The Future Lies Ahead
With WWE actively looking to launch the WWE Network some time this or next year, this time frame proves extremely critical for the success of the network. The first issue that they will face will be to find programming BESIDES pure wrestling to keep viewers tuned in. There are already two shows “in the works”: WWE Legends House and a yet to be named Divas show. In addition to that, I think a great move on WWE’s part would be to bring back WWE Confidential. I know “Mean” Gene would probably not be able to host, but I think that would be a role perfect for Michael Cole. That was a brilliant show on Spike in a horrible timeslot (11:00pm ET on a Saturday Night). Also (going without saying) NXT and Superstars would be on the network. But if WWE can figure out how to keep fans tuned in all seven days a week and keep ratings decent for the first few months while carriage continues to rise, it would be absolutely a perfect storm.
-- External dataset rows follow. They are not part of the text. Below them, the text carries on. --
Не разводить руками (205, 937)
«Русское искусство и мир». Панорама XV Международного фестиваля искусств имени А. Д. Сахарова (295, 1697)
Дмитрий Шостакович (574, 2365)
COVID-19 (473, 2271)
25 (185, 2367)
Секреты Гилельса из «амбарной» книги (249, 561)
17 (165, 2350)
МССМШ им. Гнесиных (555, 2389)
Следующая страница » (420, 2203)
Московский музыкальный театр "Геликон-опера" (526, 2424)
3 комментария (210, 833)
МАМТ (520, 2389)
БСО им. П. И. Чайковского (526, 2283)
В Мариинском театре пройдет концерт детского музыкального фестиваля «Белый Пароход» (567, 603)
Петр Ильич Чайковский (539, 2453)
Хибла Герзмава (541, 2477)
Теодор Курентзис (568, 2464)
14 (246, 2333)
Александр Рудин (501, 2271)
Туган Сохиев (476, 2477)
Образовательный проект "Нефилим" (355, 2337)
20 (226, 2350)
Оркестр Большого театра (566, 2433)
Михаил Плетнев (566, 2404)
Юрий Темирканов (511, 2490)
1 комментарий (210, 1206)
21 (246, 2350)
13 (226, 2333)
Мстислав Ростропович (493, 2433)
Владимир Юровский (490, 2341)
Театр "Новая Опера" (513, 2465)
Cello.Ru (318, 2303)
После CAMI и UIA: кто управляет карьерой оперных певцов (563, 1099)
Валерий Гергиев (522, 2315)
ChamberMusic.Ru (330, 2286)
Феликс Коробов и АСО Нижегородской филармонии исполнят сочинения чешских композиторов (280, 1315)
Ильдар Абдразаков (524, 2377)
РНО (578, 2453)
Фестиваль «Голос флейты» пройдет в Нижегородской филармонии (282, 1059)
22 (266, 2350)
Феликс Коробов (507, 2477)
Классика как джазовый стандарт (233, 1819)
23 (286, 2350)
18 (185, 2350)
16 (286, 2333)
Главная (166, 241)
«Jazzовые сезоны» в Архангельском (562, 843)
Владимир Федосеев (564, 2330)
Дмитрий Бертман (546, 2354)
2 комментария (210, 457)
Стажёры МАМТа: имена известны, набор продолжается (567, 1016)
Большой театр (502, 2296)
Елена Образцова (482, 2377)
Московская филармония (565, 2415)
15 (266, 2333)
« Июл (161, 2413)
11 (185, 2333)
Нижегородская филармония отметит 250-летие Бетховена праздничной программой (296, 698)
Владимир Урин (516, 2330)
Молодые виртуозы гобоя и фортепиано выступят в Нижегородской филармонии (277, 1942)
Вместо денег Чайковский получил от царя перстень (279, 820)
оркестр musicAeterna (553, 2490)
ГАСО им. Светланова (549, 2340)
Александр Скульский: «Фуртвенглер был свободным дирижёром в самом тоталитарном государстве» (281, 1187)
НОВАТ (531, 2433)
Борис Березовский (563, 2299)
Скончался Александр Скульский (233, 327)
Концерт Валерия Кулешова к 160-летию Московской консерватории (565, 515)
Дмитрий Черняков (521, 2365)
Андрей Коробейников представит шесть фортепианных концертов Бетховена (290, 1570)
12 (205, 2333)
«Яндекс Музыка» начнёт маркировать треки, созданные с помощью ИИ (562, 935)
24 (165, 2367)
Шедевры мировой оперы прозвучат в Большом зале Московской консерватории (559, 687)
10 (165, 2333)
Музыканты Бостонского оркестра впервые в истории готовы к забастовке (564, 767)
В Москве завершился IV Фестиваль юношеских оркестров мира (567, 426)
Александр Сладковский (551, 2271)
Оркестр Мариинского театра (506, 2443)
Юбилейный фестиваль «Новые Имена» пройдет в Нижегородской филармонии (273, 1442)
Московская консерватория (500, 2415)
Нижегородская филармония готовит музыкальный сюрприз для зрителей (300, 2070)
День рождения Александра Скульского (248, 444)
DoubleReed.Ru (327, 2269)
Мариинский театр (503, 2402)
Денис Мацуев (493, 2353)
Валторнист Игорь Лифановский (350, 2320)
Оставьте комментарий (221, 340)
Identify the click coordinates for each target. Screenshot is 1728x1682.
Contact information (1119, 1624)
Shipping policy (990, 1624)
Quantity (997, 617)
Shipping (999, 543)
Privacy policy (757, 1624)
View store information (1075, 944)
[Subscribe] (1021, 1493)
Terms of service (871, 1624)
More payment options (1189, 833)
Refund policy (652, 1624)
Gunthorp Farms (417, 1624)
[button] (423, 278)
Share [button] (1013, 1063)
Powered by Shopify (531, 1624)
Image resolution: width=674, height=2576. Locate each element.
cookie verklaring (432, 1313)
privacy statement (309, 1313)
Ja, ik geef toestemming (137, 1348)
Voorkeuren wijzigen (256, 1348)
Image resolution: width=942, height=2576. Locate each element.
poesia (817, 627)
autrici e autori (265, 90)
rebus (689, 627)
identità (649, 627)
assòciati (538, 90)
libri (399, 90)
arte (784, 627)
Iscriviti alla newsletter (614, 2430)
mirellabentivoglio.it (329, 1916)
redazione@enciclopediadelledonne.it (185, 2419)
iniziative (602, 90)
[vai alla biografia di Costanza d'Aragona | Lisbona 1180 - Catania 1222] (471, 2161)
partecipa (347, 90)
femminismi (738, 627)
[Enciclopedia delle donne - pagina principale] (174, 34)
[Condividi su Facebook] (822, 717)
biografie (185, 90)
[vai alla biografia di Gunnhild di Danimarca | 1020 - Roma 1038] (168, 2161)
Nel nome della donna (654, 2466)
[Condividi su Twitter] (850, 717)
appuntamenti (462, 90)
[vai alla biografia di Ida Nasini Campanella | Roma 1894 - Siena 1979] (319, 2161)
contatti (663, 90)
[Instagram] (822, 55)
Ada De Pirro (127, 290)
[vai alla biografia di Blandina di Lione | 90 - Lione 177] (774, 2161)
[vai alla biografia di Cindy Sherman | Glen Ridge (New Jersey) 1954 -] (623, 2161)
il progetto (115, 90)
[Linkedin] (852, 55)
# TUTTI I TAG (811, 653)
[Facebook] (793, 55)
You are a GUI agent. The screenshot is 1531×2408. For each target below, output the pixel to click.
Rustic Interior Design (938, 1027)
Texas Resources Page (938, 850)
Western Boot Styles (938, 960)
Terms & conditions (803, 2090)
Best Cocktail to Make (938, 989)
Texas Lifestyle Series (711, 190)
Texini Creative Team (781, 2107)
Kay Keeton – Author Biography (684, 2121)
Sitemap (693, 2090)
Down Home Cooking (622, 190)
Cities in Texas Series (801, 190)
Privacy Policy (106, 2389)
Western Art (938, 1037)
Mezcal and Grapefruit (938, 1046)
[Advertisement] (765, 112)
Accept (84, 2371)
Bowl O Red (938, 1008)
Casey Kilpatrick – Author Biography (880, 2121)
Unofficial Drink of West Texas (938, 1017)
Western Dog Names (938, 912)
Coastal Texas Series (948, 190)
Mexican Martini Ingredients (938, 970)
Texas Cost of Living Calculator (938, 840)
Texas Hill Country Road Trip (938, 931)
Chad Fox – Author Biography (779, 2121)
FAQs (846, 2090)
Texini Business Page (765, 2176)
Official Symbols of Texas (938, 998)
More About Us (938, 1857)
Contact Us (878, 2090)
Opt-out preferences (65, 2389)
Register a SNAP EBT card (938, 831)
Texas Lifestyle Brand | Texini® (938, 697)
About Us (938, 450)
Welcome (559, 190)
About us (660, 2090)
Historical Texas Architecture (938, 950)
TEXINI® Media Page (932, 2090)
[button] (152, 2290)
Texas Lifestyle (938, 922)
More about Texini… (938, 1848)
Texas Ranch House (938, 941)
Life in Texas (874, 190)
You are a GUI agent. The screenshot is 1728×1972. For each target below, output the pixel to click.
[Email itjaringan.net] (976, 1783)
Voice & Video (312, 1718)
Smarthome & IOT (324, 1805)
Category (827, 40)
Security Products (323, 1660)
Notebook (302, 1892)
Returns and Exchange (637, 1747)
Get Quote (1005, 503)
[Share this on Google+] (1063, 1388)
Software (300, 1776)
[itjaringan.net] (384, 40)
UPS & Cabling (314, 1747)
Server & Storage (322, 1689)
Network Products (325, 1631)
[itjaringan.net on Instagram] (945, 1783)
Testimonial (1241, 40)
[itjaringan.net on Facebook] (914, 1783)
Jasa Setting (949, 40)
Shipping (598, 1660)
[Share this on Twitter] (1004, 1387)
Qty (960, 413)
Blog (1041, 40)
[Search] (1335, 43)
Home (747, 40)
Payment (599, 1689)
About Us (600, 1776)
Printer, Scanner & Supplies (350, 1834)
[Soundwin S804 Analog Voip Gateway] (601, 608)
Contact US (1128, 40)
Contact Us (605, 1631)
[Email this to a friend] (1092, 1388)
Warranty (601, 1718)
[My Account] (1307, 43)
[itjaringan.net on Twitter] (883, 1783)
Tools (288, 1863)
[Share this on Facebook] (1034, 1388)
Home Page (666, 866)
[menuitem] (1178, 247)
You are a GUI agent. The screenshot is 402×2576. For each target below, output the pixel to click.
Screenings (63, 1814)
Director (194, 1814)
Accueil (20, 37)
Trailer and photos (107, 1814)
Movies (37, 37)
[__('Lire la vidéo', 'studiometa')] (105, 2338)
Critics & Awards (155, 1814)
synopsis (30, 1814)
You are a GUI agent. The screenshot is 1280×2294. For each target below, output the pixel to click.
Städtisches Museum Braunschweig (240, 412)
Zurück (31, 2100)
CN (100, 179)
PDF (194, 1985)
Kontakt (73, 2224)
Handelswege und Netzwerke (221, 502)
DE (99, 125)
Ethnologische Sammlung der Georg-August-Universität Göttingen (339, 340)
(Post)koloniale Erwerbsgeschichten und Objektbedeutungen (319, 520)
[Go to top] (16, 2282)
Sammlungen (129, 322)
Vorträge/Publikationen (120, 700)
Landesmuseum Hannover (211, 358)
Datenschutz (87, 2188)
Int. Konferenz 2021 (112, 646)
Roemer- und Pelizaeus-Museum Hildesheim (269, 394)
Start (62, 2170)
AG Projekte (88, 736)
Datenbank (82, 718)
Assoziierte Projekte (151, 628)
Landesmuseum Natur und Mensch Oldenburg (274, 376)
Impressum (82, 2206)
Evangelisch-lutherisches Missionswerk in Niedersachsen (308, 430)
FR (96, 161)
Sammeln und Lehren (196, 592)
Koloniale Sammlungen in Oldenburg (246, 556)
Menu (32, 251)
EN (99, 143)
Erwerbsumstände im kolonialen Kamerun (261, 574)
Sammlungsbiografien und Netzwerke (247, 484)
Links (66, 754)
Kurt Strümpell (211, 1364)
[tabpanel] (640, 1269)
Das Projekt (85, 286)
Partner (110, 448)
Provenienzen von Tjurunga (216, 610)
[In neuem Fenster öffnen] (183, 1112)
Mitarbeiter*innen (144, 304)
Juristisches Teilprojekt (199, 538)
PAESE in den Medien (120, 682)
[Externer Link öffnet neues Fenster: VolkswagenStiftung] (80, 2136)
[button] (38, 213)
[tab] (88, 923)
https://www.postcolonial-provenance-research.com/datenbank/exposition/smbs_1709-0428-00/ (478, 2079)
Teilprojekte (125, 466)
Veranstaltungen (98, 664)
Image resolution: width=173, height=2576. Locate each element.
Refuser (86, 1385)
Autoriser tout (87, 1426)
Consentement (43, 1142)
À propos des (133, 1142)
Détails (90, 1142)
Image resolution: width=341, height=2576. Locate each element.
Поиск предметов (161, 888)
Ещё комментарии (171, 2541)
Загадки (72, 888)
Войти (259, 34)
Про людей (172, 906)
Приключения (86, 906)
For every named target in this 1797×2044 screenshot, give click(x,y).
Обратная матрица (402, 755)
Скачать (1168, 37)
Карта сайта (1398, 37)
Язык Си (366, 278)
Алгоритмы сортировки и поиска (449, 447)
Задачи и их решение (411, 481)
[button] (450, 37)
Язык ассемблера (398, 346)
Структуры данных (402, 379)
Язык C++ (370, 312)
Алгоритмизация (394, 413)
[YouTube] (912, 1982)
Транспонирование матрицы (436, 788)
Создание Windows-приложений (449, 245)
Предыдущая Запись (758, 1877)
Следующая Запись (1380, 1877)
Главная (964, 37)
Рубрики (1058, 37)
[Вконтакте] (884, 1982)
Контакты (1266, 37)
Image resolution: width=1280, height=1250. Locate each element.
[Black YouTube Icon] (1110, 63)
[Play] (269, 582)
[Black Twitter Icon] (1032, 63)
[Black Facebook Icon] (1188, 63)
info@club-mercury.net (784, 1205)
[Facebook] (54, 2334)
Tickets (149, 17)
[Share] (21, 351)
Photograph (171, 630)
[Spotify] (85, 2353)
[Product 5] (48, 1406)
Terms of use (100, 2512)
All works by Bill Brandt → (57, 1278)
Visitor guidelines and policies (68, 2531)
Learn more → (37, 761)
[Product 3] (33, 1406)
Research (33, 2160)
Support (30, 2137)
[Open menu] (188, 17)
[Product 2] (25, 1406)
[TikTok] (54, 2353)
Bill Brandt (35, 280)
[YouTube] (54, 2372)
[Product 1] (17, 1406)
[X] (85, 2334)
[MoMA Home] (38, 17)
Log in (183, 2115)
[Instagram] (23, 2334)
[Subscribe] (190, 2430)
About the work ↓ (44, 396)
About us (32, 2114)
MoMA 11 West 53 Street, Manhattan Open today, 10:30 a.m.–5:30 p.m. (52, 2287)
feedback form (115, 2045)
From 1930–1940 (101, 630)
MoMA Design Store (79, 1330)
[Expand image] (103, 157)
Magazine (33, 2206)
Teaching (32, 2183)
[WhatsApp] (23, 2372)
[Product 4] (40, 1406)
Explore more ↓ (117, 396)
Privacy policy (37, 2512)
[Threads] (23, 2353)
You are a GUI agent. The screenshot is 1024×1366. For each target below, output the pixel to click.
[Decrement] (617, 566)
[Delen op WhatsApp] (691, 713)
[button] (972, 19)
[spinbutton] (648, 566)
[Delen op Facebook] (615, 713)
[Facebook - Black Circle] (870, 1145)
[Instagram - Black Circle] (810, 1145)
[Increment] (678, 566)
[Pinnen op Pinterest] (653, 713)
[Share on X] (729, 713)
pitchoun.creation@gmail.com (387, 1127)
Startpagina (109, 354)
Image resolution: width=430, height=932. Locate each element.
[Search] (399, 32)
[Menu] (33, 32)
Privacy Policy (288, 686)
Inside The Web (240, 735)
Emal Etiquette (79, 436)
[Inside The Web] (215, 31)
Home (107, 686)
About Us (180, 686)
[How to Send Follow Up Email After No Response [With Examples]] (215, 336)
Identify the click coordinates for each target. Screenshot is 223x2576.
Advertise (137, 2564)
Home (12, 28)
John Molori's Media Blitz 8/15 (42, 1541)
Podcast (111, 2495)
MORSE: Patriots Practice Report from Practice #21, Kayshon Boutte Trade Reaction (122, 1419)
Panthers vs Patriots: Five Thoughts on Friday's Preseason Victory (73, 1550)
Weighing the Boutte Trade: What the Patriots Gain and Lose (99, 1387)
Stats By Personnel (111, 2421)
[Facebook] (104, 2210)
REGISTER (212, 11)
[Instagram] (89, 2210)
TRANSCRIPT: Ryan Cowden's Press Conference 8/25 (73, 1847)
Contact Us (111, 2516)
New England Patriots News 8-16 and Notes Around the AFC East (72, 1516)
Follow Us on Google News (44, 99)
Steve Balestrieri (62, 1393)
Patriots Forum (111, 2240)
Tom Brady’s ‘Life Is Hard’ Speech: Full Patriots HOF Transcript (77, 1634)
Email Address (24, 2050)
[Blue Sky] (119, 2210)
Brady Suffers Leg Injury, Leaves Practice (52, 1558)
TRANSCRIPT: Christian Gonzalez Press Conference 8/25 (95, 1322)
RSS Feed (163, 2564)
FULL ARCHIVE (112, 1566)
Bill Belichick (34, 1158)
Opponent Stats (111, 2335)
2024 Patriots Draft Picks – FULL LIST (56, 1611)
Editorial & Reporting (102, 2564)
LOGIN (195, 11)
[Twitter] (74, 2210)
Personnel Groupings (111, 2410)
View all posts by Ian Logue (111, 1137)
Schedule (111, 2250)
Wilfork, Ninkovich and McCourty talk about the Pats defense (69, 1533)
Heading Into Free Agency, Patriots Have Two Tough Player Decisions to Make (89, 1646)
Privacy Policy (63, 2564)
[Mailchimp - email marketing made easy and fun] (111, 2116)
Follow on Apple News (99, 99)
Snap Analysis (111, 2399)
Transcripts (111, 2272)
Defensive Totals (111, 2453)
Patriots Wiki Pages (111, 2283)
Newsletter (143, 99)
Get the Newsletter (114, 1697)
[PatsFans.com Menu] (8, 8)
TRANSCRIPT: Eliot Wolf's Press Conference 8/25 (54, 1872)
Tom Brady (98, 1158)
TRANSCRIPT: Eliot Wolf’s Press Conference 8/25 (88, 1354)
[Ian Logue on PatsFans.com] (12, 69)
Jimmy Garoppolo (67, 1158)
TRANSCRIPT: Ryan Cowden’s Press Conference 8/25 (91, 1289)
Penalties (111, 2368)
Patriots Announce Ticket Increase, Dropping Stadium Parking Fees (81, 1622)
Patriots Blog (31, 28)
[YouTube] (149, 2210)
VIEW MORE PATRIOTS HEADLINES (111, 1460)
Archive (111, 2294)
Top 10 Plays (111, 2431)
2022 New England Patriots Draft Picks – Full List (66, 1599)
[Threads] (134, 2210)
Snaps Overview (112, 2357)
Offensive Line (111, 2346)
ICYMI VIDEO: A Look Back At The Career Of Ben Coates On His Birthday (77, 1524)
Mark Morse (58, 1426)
Another route to go would be to see about acquiring a current network. NBCU had G4 as a promising prospect, but that will now be taken over by Esquire Magazine and will be named after the magazine.
Long story short, when you are watching WWE programming and reading info (such as ratings) on WNW, realize that in the next two years, that will have a bigger impact than you know.